Boundedly versus Procedurally Rational Expectations

CPM Report No.: 97-30
By: Scott Moss
Date: December 1997

To be published as: Moss, S. (forthcoming). Boundedly versus Procedurally Rational Expectations. In Hallet, H and McAdam, P. (eds.), New Directions in Macro Economic Modelling, Kluwer.


Abstract

Economists who have relied on the rational expectations hypothesis are now seeking to demonstrate that rational expectiations equilibria can emerge in models with agents who are artificually intelligent. Agents' intelligence is represented by genetic algorithms. However, these algorithms misrepresent current understanding of human cognition as well as well known and long standing evidence from business history and the history of technology. A well validated representation of human cognition is implemented in SDML, a logic-based programming language which is optimized for representations of interactions among agents. Within that software environment, a model of a transition economy was developed with three production sectors and a household sector. The numerical outputs from that model are broadly in accord with the statistical evidence from the Russian economy. The model itself was developed explicitly to incorporate qualitatively specified characteristics of entrepreneurial behaviour in that economy. Unlike conventional economic models, transactions are negotiated and effected explicitly - there are no unspecified or underspecified "markets".
---
● Work instructions
Decide whether each statement agrees with the report abstract, answering yes or no and quoting the words of the abstract that settle it. 1. The transition economy model has four production sectors. 2. SDML is a logic-based programming language. 3. The model's numerical outputs broadly match statistical evidence from the Polish economy. The entries that follow come from a different source than the report abstract.

● Data extracts
---
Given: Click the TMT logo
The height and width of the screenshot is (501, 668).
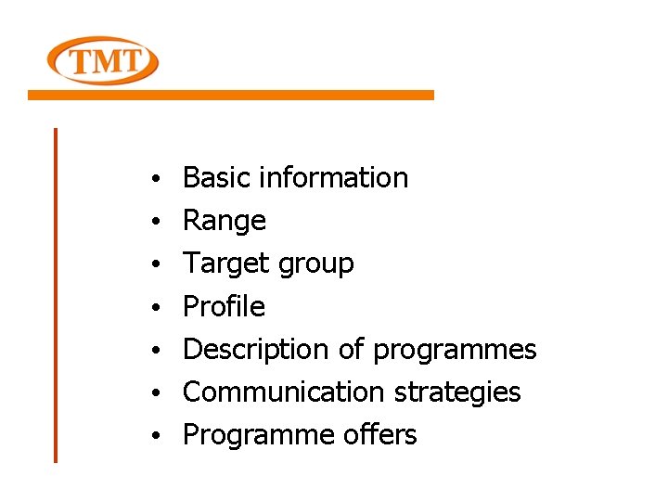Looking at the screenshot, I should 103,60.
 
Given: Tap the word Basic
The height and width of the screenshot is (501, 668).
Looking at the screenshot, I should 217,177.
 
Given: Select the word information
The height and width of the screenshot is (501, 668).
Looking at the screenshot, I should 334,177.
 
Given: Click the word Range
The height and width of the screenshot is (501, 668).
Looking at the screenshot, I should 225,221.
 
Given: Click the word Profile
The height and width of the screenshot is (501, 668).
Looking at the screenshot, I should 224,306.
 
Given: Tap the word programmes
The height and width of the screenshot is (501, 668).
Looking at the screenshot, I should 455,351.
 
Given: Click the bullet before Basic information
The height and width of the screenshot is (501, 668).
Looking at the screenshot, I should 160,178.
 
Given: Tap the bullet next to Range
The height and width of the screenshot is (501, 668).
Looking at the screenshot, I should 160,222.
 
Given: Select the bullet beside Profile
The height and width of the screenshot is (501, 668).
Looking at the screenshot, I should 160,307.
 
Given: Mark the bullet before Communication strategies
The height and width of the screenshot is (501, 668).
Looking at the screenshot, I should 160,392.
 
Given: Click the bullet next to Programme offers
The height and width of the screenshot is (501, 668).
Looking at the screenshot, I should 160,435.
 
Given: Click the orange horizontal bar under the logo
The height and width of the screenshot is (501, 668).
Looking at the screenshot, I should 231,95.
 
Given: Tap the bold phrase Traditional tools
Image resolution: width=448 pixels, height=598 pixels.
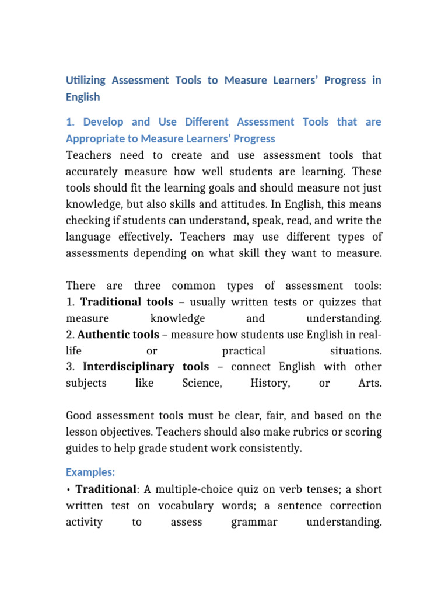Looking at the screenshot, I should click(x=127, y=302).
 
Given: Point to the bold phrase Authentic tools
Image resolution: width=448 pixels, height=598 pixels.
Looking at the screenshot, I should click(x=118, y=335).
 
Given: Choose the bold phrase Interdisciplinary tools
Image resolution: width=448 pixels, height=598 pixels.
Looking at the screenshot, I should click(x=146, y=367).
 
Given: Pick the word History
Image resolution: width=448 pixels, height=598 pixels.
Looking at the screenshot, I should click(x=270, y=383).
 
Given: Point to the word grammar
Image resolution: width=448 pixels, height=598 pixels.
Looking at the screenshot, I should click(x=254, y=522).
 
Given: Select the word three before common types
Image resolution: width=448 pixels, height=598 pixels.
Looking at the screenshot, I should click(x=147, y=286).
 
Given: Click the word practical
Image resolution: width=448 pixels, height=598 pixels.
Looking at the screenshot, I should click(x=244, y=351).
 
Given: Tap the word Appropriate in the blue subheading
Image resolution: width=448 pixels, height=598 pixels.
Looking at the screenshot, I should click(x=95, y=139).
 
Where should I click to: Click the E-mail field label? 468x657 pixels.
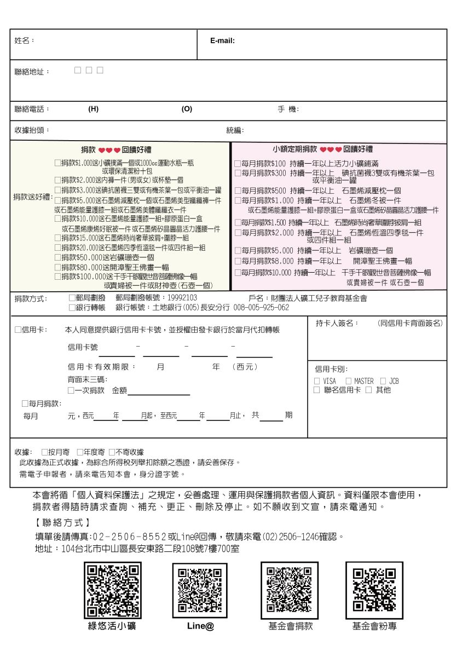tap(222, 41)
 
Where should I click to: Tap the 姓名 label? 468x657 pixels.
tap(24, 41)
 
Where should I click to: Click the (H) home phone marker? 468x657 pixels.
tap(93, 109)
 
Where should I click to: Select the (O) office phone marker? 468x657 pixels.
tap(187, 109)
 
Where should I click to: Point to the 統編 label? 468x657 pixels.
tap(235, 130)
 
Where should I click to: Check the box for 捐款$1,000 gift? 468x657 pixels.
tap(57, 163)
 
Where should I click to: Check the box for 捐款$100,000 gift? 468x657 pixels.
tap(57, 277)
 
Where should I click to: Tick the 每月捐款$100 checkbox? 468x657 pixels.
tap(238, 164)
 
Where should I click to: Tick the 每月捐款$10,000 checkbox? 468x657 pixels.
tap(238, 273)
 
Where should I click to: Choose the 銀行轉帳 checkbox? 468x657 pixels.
---
● Your response
1. No: "a model of a transition economy was developed with three production sectors and a household sector"
2. Yes: "SDML, a logic-based programming language which is optimized for representations of interactions among agents"
3. No: "The numerical outputs from that model are broadly in accord with the statistical evidence from the Russian economy."